Respecto a la duración de la campaña militar y los plazos de la negociación, el presidente Donald Trump se mostró confiado en su capacidad de negociación durante una reunión de gabinete: “Llevamos unos meses con esto. Vietnam duró 19 años. Corea duró ocho años. Afganistán duró muchos años. Nosotros llevamos unos meses y no me importan las elecciones de mitad de período”, afirmó restando peso a la presión electoral interna por la suba de la gasolina.
Escalada militar: Incidentes en el Estrecho y represalias en Kuwait
La tensión militar directa sumó nuevos capítulos de riesgo en las últimas horas. De acuerdo a reportes del Comando Central de los Estados Unidos (CENTCOM), fuerzas norteamericanas ejecutaron un ataque preventivo contra una base de lanzamiento iraní ubicada en Bandar Abbas, luego de interceptar en el Estrecho de Ormuz cinco drones de ataque unidireccionales que representaban una amenaza inminente para la navegación comercial.
En respuesta a la ofensiva en Bandar Abbas, el Cuerpo de la Guardia Revolucionaria Islámica (CGRI) de Irán adjudicó un posterior lanzamiento de represalia contra una base aérea utilizada por el ejército estadounidense en Kuwait. Las fuerzas armadas de Kuwait lograron interceptar con éxito el misil balístico iraní, mientras que los portavoces militares norteamericanos calificaron el accionar defensivo de los Estados Unidos como «medido y destinado puramente a sostener el alto al fuego».

El frente del Líbano y las tensiones diplomáticas con Israel
Los esfuerzos por alcanzar la paz regional se ven fuertemente complejizados por las operaciones simultáneas de las Fuerzas de Defensa de Israel (FDI) contra las posiciones de Hezbollah en territorio libanés. Las fuerzas israelíes expandieron sus zonas operativas de combate tras ordenar la evacuación de civiles más allá del río Zahrani, abarcando de este modo el 15% del territorio de ese país.

La ofensiva sobre el Líbano se recrudeció mediante las siguientes acciones:
- Ataques en Beirut y Sidón: Las FDI bombardearon los suburbios del sur de Beirut con el objetivo de abatir al comandante de la unidad de misiles de Hezbollah, Ali al-Husseini, registrándose además ataques en la ciudad portuaria de Sidón que provocaron la muerte de una mujer y dos niños.
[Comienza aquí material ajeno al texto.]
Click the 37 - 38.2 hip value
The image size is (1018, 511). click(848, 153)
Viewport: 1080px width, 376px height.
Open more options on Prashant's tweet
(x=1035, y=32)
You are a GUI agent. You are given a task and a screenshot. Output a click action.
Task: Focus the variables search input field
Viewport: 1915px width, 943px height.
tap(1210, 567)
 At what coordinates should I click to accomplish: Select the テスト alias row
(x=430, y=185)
- Bajas en la frontera: Tras confirmarse la muerte de un nuevo soldado israelí en el norte del país (elevando la cifra de bajas militares a 24), el ministro de Finanzas de Israel, Bezalel Smotrich, exigió un recrudecimiento de la violencia y reclamó que «por cada dron que golpee a un soldado, deben derrumbarse 100 edificios».
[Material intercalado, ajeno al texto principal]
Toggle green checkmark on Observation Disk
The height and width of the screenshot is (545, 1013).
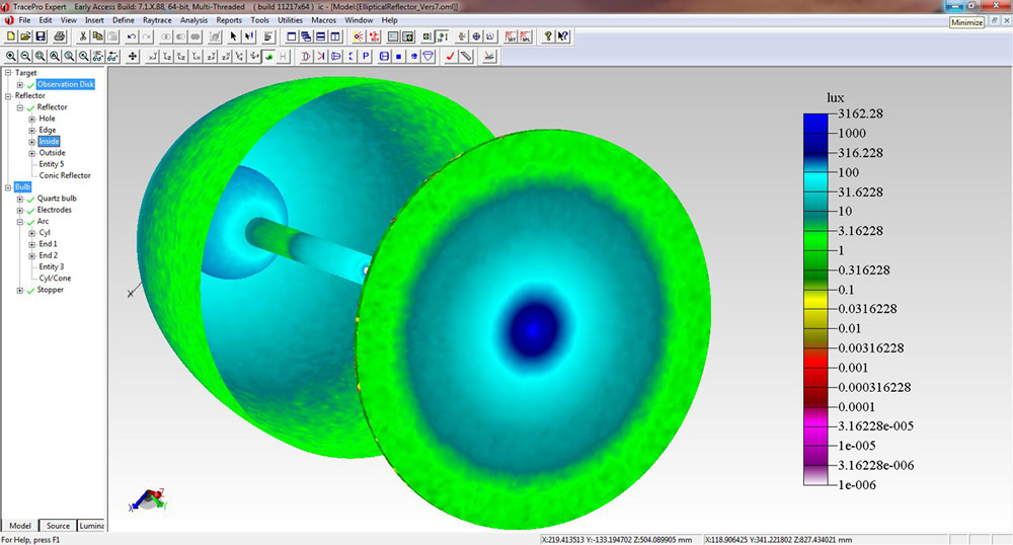pyautogui.click(x=30, y=85)
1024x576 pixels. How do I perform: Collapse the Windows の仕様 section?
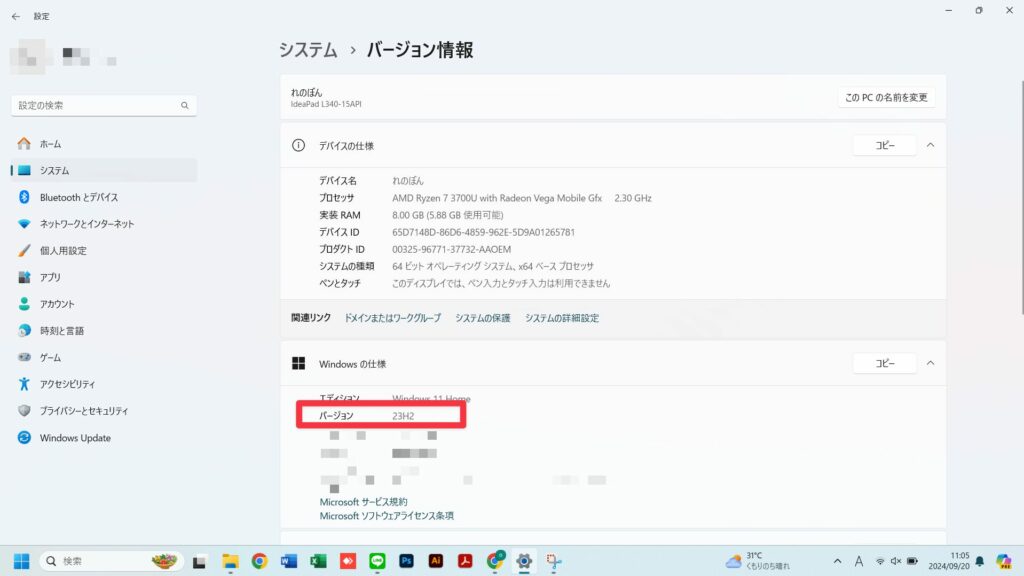tap(930, 363)
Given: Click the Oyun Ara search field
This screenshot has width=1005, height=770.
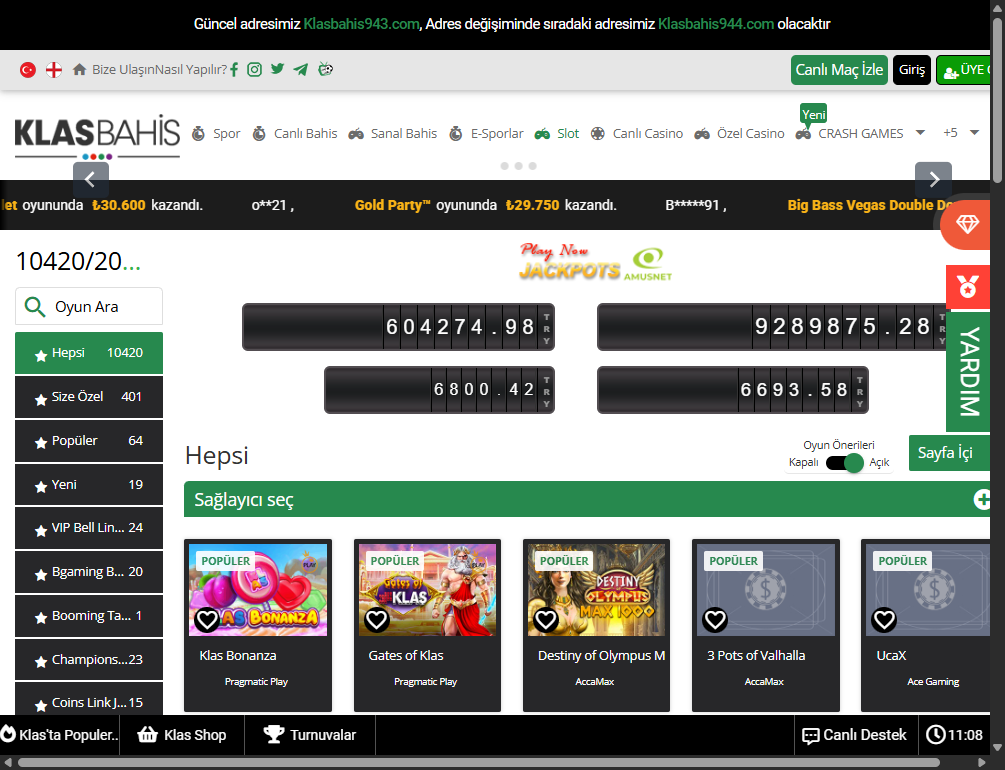Looking at the screenshot, I should coord(100,307).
- Mediación en el Pentágono: En medio de la crisis, delegaciones militares de Israel y del Líbano tienen previsto reunirse en el Pentágono bajo estricta supervisión de funcionarios de los Estados Unidos para encauzar una mesa de diálogo político de emergencia.
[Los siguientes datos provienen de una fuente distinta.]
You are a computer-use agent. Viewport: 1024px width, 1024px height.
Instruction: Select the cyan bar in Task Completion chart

Finalmente, el panorama diplomático de Donald Trump se encuentra tironeado por su estrecha relación con el primer ministro israelí, Benjamin Netanyahu. El presidente estadounidense exigió formalmente a naciones de la región como Arabia Saudita y Qatar avanzar en la normalización de lazos bilaterales con Tel Aviv bajo el amparo de los Acuerdos de Abraham, una jugada de la diplomacia norteamericana orientada a compensar el fin de las hostilidades y equilibrar las concesiones del borrador que hoy se discute en Washington y Teherán.